México no es la excepción, la guerra entre las dos televisoras privadas es frontal y los locutores están hasta el frente de los diferenciadores, pero existe algo más profundo en las narraciones en español que me gustaría explorar con base en un hecho singular: en Estados Unidos, las transmisiones en español significaron un 50% de la audiencia total a pesar de que la población hispana no supera al 20%, es decir, según los reportes de Nielsen, al menos el 20% de la audiencia que escucha las narraciones en español, no habla español.

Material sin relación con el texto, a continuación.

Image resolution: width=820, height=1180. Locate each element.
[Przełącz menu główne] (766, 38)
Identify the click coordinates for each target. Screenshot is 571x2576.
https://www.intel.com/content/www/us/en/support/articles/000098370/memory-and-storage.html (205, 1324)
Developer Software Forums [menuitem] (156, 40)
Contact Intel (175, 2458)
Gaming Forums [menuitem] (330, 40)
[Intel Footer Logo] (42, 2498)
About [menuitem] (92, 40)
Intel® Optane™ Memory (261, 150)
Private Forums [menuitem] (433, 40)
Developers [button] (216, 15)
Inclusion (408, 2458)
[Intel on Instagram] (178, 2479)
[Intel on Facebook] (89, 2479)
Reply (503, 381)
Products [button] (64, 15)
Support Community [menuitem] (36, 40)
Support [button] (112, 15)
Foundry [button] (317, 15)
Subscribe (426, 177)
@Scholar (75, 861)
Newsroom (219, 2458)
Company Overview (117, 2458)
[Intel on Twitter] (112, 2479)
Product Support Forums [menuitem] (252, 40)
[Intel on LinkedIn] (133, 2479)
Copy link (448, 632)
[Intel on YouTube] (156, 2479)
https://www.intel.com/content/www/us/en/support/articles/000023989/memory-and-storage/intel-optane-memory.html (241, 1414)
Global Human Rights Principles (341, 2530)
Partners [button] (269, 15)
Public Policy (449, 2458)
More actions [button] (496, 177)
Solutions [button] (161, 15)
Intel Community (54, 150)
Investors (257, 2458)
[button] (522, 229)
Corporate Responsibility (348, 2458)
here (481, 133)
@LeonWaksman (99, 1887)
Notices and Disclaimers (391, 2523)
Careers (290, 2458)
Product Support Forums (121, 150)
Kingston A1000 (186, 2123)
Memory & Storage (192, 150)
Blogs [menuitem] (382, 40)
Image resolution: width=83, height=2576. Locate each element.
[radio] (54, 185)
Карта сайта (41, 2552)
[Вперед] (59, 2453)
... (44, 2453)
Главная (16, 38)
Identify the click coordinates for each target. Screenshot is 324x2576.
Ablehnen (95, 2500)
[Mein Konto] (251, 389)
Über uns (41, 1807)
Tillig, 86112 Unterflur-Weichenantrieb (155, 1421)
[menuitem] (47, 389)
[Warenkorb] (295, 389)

Esto pareciera ser un dato curioso pero ya detonó una bomba nuclear entre las televisoras estadounidenses que muy probablemente impulsará un cambio en las tarifas de derechos de transmisión del mundial 2030, para vender en paquete ambos idiomas. Hasta ahí el dato frío; el dato subjetivo, según análisis cualitativos y la opinión de diversos comunicadores, es que las narraciones en español son más emocionantes y el clímax se va construyendo conforme avanza la jugada, con un enorme alarde de talento, velocidad, volumen y una buena dosis de comedia. Algún famoso conductor estadounidense resaltó la diferencia diciendo que las narraciones en inglés del fútbol son “iguales a las de una narración de golf”.
¿Y será solo el idioma, la idiosincrasia o hay algo más? Tal vez la respuesta se encuentra en dos tradiciones de la televisión en español: el doblaje y las telenovelas. Pareciera extraño, pero permítanme argumentarlo. La enorme cantidad de producción en inglés se topa en Latinoamérica con dos dificultades evidentes: la mayoría de la gente no habla inglés y no cuenta con la velocidad o el interés de leer subtítulos. De ahí que el doblaje se haya convertido en una industria no sólo grande, sino llena de talento.
Las telenovelas han exigido a los guionistas atender al hábito de que el capítulo se “escucha” mientras se realizan las labores del hogar y el audio tiene que construir el clímax para indicar una escena que vale la pena ver e interrumpir todo lo demás. El preludio de un beso, una bofetada o cualquier golpe dramático debe acompañarse del diálogo y el dramatismo de la música.
Para los que tenemos la suerte de hablar inglés y tener acceso a contenidos internacionales, es criticable la traducción de los títulos de las series y películas al español, o los diálogos reiterativos que acompañan a las escenas de una telenovela, pero además de ser fórmulas que funcionan comercialmente en su segmento, ahora resulta que pueden estar poniendo un estándar en las narraciones de eventos deportivos. ¿Qué opinan?